→ Questions et consignes:
- A) Répondez à ces questions d'après l'extrait sur le NHS.
(i) En quelle année le NHS a-t-il été mis en place ?
(ii) Quel est le titre du livre blanc publié par le Département de la Santé britannique ?
(iii) En quelle année le « Rapport Marsh » est-il devenu la pierre d'assise de l'État social canadien ?
- B) Comment traduire en anglais cette phrase de l'extrait sur le NHS : « Après soixante ans de service, le NHS sera complètement transformé en 2013. » ?
- C) Reprenez l'extrait sur la réforme du NHS à la suite de sa dernière phrase et poursuivez-le.

→ Extrait:
◇ ◇ ◇ ◇ ◇ ◇ ◇
Grandeur et décadence du NHS
7 novembre 2012
Le Royaume-Uni a entrepris une réforme sans précédent de son système de santé, le National Health Service (NHS). Mis en place en 1948 au moment de la reconstruction du pays, le NHS aura été l’une des pièces-maîtresses du système social mis en place en Angleterre suite au Rapport Beveridge. Son auteur, l’économiste William Beveridge, aura en quelque sorte opérationnalisé la pensée de John Maynard Keynes à travers les services sociaux d’un État-Providence.
C’est par ailleurs de Beveridge lui-même, son professeur à la London School of Economics, que s’est inspiré Leonard Marsh au Canada pour l’écriture d’un « Rapport Marsh » qui fut, en 1943, la pierre d’assise de l’État social canadien.
Après soixante ans de service, le NHS sera complètement transformé en 2013.
En effet, peu après la victoire de la coalition conservatrice/libérale-démocrate en 2010, le Département de la Santé britannique publiait un livre blanc sur le NHS, « Equity and Excellence: Liberating the NHS ».
Sans surprise, ce rapport propose de faire appel à une gestion axée sur une logique de marché, en abolissant par exemple le plafond des revenus que les établissements de santé peuvent recevoir des « autres sources », à savoir les assurances privées et les services diagnostics.
Mais la réforme proposée va beaucoup plus loin en proposant la décentralisation massive du système par la transformation de tous les hôpitaux du NHS en « Foundation Trusts ». L’autonomie financière de ces entités et les manques à gagner du service de santé doivent les pousser à multiplier des partenariats public-privé (PPP) pour toutes sortes de services.
La proposition deviendra une loi, le Health and Social Care Bill, et terminera son cheminement législatif par la ratification royale en mars 2013.
Pour de nombreux observateurs, cette loi met carrément fin au NHS. Puisqu’elle élimine le devoir qui incombait au Secrétaire d’État à la Santé de fournir des soins à toute la population, c’est le principe même à l’origine du NHS qui disparaît.
Le Bill doit permettre de soumettre plus avant la santé à de la compétition, à même titre que les télécommunications ou les chemins de fer, par exemple. Cela pourrait également favoriser l’expansion du secteur privé et possiblement ouvrir le pays à la compétition européenne.
Aux PPP que contractent les hôpitaux s’ajoutent à présent le développement de franchises, les contrats de gestion et les rachats par des corporations d’hôpitaux publics.
◇ ◇ ◇ ◇ ◇ ◇ ◇
(Lignes enregistrées)
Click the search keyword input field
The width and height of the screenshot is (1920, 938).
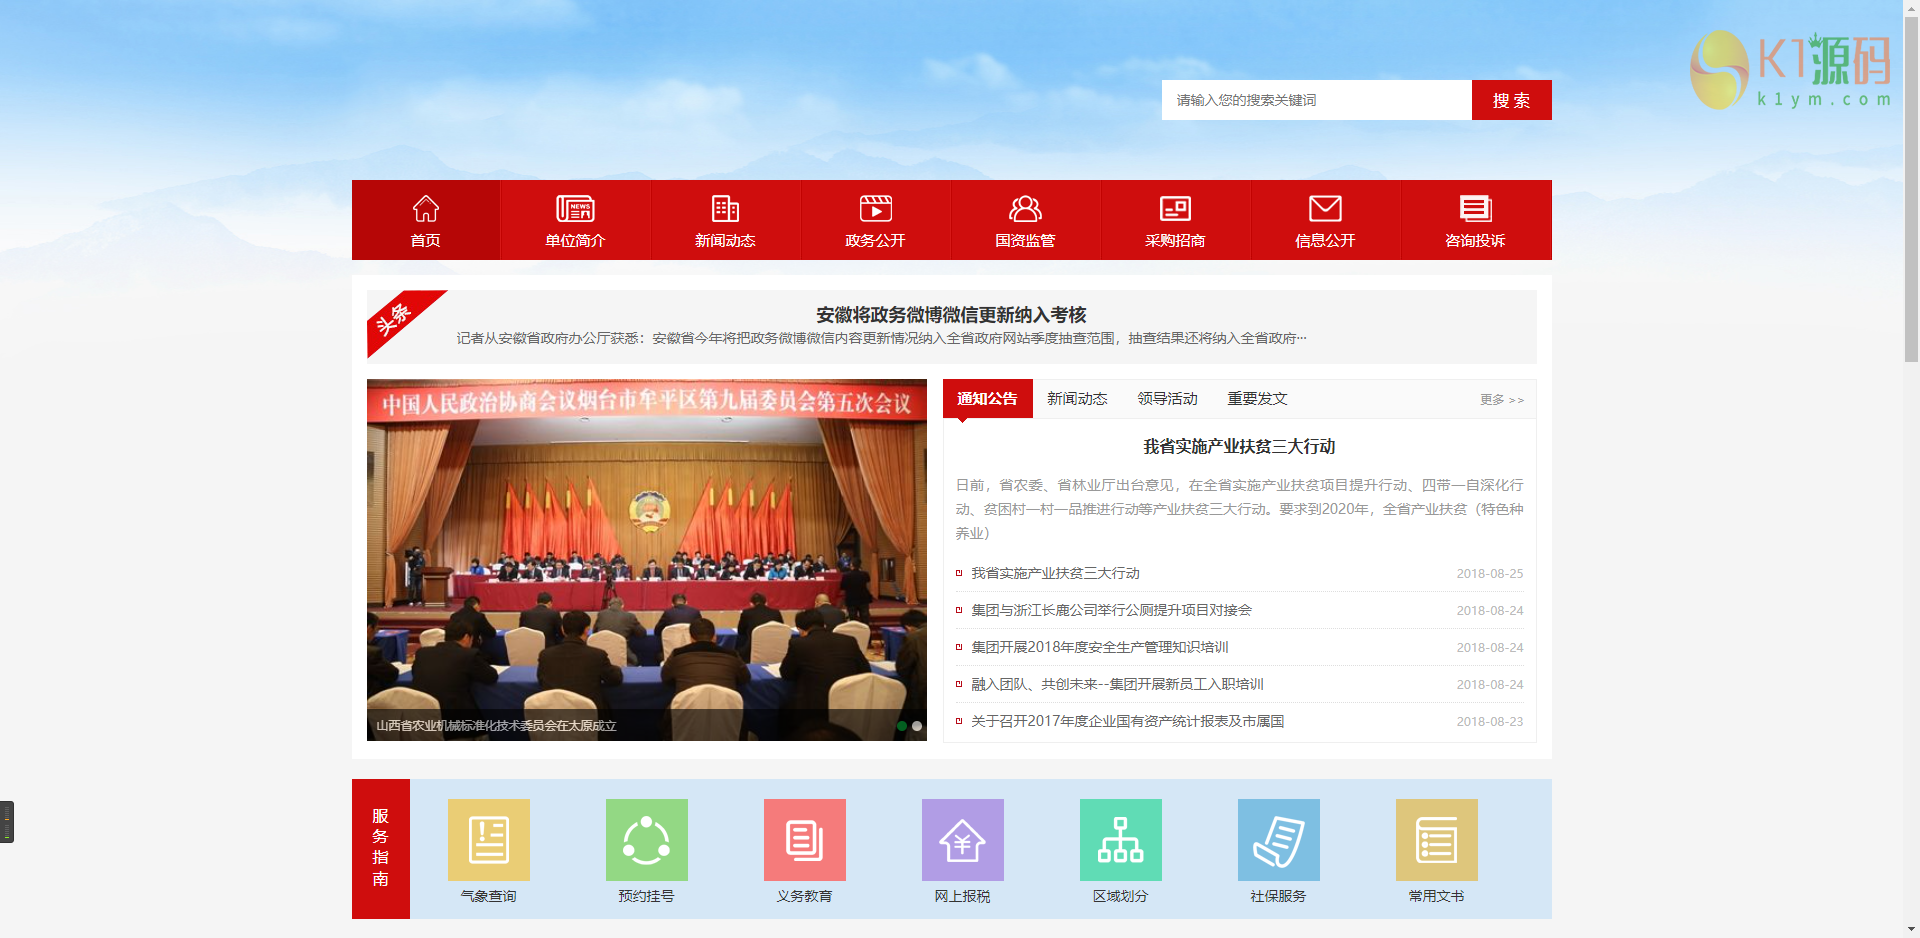[1317, 100]
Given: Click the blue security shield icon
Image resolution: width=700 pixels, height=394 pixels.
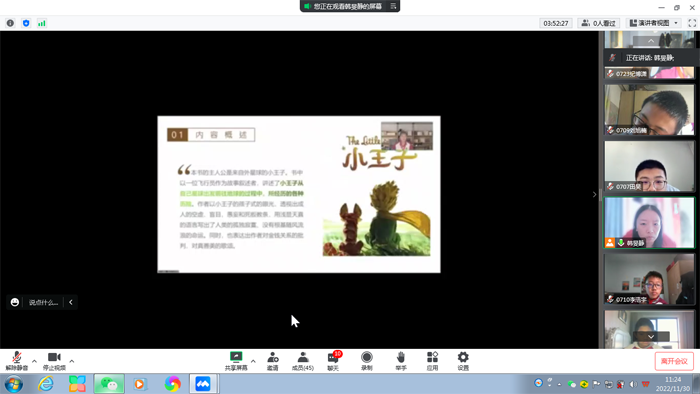Looking at the screenshot, I should point(26,23).
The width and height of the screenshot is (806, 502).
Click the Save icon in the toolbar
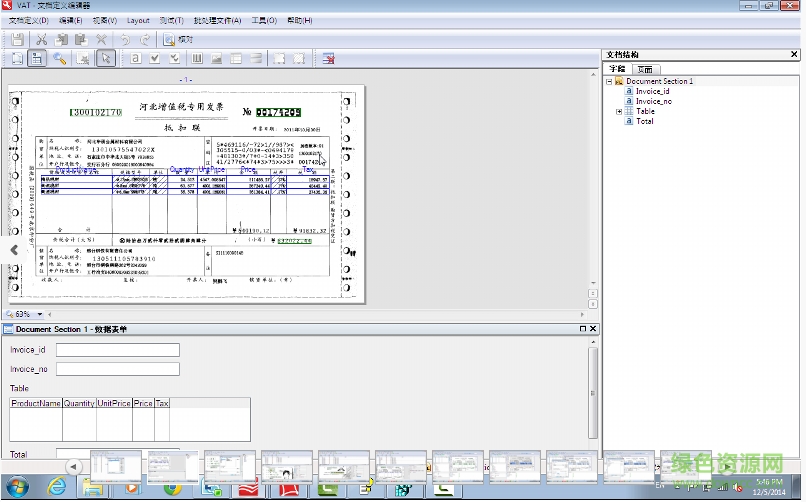[18, 40]
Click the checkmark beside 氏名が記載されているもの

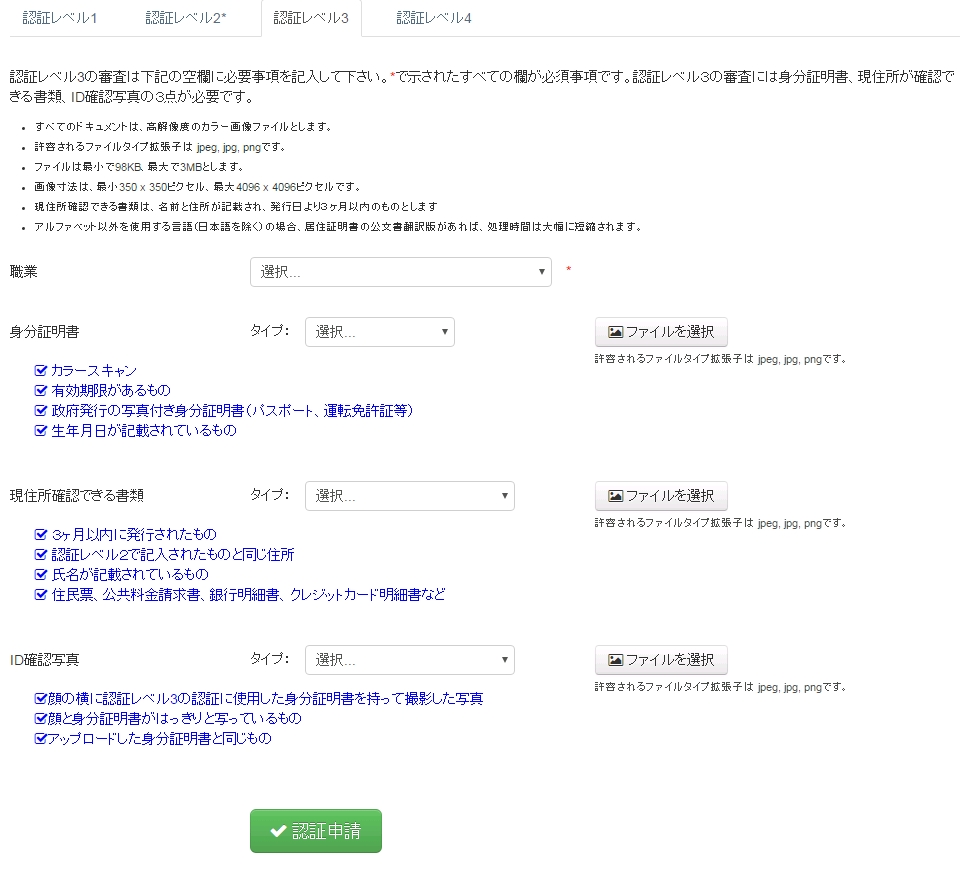coord(41,575)
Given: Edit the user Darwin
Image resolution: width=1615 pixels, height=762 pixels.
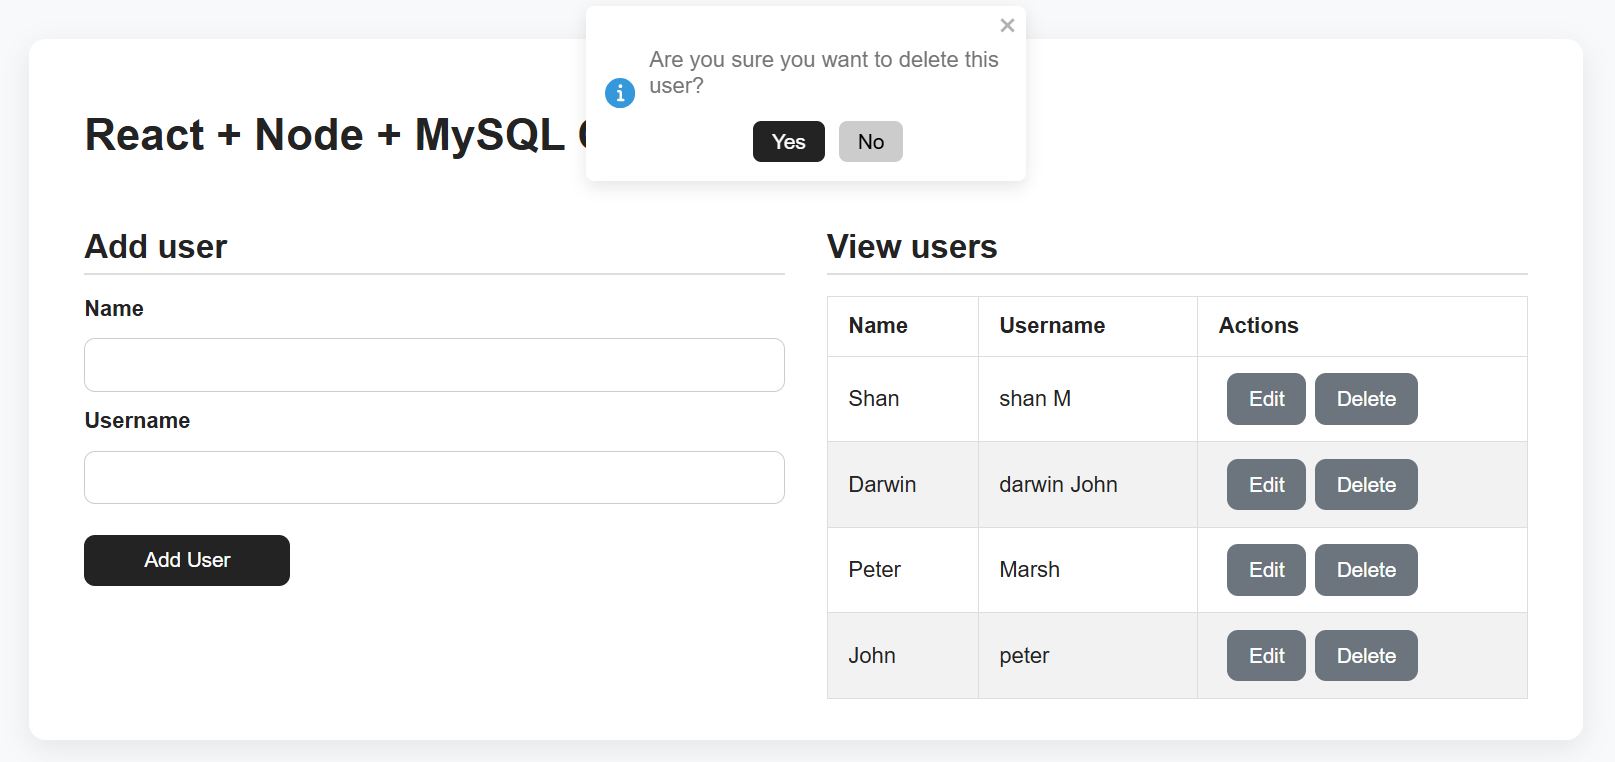Looking at the screenshot, I should 1265,485.
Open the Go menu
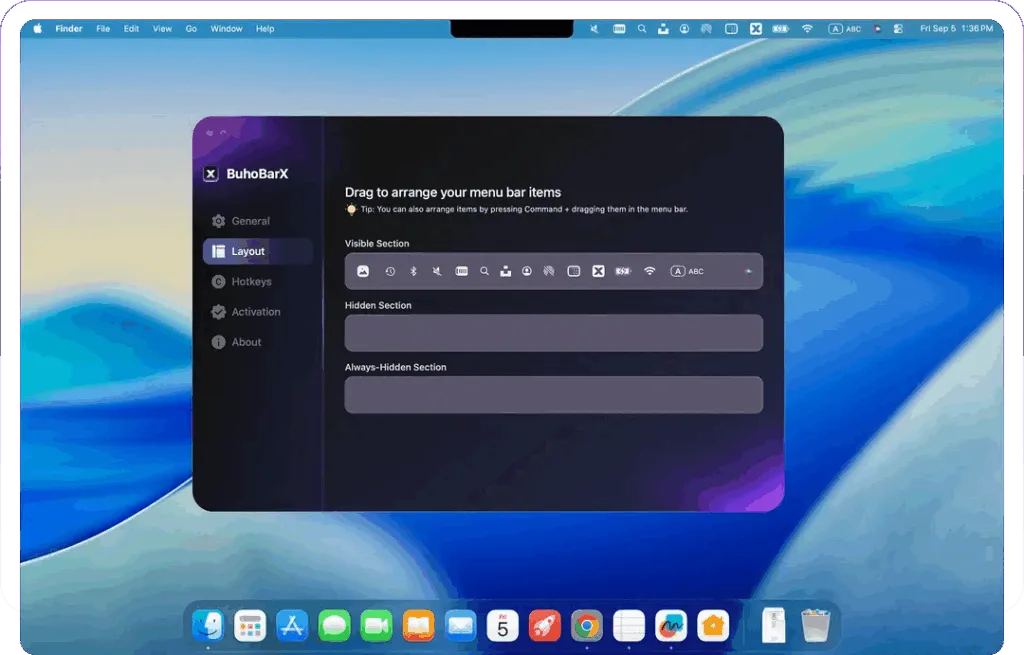1024x655 pixels. click(x=191, y=29)
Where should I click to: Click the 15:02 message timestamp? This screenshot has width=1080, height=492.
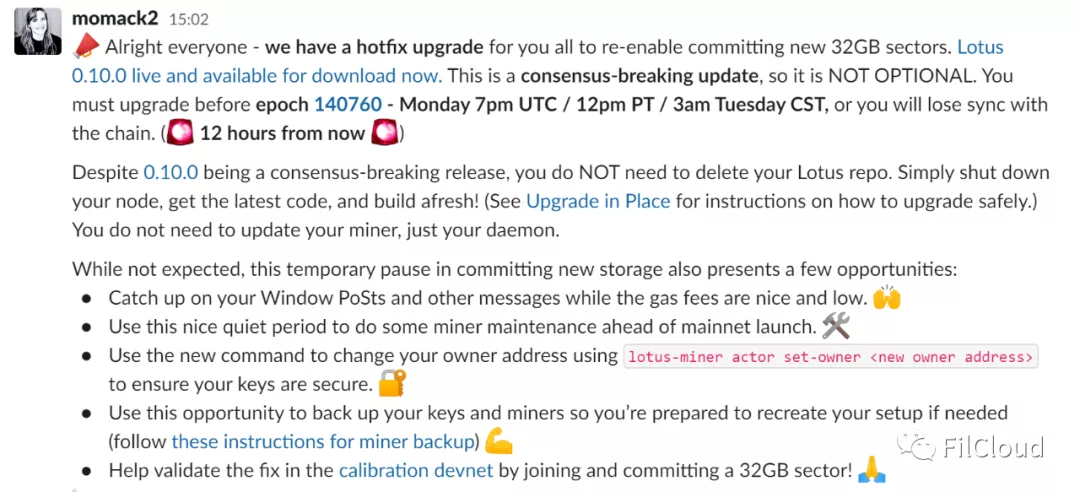188,19
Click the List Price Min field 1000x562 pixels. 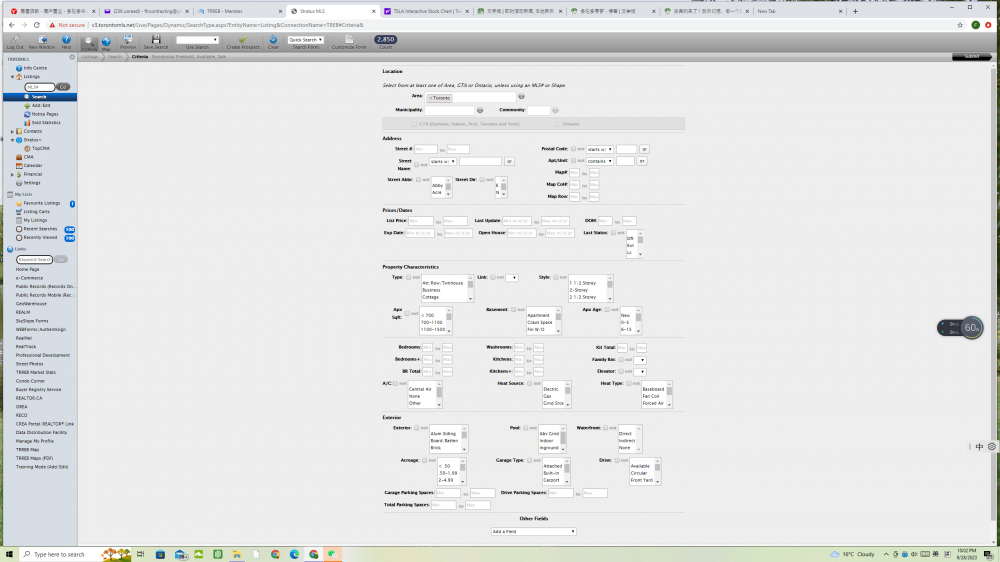(x=420, y=221)
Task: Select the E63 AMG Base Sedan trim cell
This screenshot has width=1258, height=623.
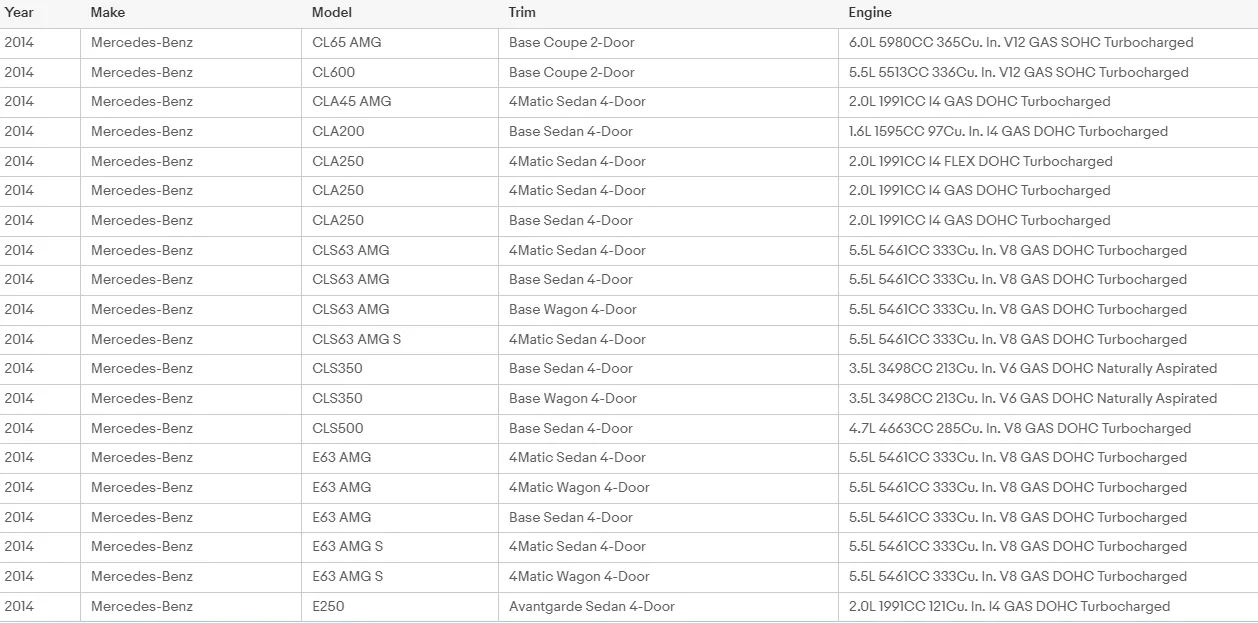Action: point(668,517)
◇ ◇ ◇ ◇ ◇ ◇ ◇
→ Corrigé de l'exercice:
- A)
(i) En 1948.
(ii) « Equity and Excellence: Liberating the NHS ».
(iii) En 1943.

- B) After sixty years of service, the NHS will be completely transformed in 2013.

- C)
La professeure en santé publique Allyson Pollock illustre ainsi la dynamique en cours :
NHS hospitals and services are being sold off or incorporated; land and buildings are being turned over to bankers and equity investors. RBS, Assura, Serco and Carillion, to name but a few, are raking in billions in taxpayer funds for leasing out and part-operating PFI hospitals, community clinics and GP surgeries that we once owned.
Pollock écrit que la compagnie Virgin a reçu 630M£ pour prendre en charge les personnes vulnérables et les enfants des régions du Surrey et du Devon. L’entreprise Circle, elle, s’est tout simplement vue octroyée une franchise du NHS.
Pollock affirme qu’il n’y a plus d’imputabilité ni de transparence dans le système marchand de santé qui succède au NHS. À ceux qui voudraient les détails des contrats, on leur répondra, comme le fait systématiquement ici Hydro-Québec, que la divulgation de cette information brimerait la liberté d’entreprise.
Un volet par ailleurs médiatisé de la nouvelle approche a mis l’accent sur la possibilité faite aux hôpitaux d’ouvrir des franchises du NHS… à l’étranger !
Le but de cette « innovation », pour ceux qui la saluent, est de tirer profit de l’image de marque du « NHS » (d’ailleurs vantée lors de la cérémonie d’ouverture des JO de Londres) pour offrir des services de santé privés à l’étranger, rapatrier les profits et ainsi financer les manques à gagner du système national. Bien sûr, ces établissements de santé ne porteront que la bannière du NHS ; leur organisation n’aura rien à voir avec le système développé au Royaume-Uni après la guerre.
Tordu, oui, mais également inquiétant lorsque l’on connaît la propension canadienne à importer les modèles anglo-saxons. On l’a souvent observé, pour le meilleur et pour le pire, au chapitre de la santé, mais aussi de l’éducation désormais. À l’heure où le « Medicare » canadien célèbre ses cinquante ans, il ne fait pas de doute que certains plaideront pour une réforme à l’anglaise en santé.